Article ID | Journal | Published Year | Pages | File Type |
---|---|---|---|---|
355490 | English for Specific Purposes | 2014 | 12 Pages |
•EFL engineering undergraduates need to know 5000 word families to read a textbook.•3500 Word families are the vocabulary threshold for civil and mechanical engineering.•The vocabulary demands of marine and biochemical engineering stretch to 8500 words.•The EEWL includes the 729 most frequent word families beyond the BNC/COCA 2000.•The EEWL provides 14.3 % lexical coverage of an engineering textbook.

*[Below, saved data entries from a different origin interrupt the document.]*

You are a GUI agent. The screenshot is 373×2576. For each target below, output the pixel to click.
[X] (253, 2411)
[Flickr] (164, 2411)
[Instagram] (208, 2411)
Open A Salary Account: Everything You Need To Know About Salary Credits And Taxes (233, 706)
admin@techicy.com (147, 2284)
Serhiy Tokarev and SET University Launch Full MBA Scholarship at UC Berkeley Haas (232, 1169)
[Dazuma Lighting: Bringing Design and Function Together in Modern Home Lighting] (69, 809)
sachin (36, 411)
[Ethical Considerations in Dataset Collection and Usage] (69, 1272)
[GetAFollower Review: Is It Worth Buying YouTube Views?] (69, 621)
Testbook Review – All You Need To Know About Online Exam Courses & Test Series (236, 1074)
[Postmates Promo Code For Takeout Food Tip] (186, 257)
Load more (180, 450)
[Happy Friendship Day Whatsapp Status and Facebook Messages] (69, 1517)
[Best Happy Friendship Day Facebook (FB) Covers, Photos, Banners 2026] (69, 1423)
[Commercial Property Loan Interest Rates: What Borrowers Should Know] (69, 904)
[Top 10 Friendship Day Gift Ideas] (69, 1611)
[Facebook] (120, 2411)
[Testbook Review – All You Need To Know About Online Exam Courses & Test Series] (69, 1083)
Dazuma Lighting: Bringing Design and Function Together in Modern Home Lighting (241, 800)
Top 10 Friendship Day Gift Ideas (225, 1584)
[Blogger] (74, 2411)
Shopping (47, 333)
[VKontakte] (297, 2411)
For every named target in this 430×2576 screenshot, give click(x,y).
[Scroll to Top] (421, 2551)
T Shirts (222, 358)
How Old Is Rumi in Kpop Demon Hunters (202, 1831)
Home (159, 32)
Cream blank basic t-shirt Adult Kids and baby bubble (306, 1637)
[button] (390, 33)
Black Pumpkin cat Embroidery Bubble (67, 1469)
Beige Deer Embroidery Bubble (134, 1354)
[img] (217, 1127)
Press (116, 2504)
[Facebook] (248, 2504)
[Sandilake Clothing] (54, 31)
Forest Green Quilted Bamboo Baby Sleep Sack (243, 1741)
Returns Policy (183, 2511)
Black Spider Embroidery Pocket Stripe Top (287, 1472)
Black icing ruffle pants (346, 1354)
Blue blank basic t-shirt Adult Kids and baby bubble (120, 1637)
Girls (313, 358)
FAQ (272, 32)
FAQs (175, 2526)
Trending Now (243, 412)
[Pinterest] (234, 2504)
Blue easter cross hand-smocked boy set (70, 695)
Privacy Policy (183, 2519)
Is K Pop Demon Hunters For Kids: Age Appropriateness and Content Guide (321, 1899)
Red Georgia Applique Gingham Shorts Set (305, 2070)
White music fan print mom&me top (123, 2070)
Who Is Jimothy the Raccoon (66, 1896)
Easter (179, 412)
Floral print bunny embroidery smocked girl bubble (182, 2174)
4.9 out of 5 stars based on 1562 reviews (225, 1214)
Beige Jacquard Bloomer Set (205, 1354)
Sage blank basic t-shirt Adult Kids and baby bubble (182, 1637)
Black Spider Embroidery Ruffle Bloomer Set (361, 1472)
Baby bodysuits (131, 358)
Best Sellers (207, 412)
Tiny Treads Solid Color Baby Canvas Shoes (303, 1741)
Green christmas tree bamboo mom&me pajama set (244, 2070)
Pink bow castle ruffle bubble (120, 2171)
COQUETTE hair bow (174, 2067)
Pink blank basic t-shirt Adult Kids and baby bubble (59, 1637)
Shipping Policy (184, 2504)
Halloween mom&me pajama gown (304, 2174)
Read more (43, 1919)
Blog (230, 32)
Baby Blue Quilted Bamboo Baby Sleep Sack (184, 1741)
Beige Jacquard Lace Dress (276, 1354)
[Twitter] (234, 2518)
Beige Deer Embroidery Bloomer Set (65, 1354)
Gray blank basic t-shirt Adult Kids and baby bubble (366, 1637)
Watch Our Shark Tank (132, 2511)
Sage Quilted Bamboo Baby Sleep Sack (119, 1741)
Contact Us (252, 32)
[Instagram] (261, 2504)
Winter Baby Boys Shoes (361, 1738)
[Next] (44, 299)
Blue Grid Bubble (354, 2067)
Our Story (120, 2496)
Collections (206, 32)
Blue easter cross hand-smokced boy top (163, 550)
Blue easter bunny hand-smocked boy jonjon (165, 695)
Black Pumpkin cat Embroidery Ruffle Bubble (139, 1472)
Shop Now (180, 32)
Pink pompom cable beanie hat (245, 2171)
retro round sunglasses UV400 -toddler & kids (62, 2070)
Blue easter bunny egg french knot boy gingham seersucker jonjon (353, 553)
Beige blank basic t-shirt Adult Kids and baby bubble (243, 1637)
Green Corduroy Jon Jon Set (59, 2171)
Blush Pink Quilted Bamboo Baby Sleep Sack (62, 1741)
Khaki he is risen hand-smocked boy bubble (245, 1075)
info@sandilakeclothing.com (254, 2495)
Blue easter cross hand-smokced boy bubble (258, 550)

The purpose of this research was twofold: to examine the vocabulary demands of English-medium engineering textbooks and to create an Engineering English Word List (EEWL) to cover EFL students’ lexical shortage. The researcher compiled a corpus containing 4.57 million running words of 100 college textbooks across 20 engineering subject areas from e-book databases as the source of analysis. The results demonstrate that knowing the most frequent 5000 word families plus proper nouns, apparent compounds and abbreviations would command 95% lexical coverage of an engineering textbook to ensure adequate comprehension. Civil engineering and mechanical engineering, involving 3500 word families necessary for minimally acceptable comprehension, were the least lexically demanding, while marine engineering and biochemical engineering were the most demanding in lexis, stretching to a threshold of 8500 word families. Beyond the first 2000 words, 729 of the most frequently-occurring word families in the corpus were ultimately chosen, and these covered 14.3% of the total words in the engineering textbooks. The present EEWL may provide a window to the engineering register for matriculating engineering students and may be helpful for English for science and technology teachers when preparing Engineering English teaching materials for reading and vocabulary development.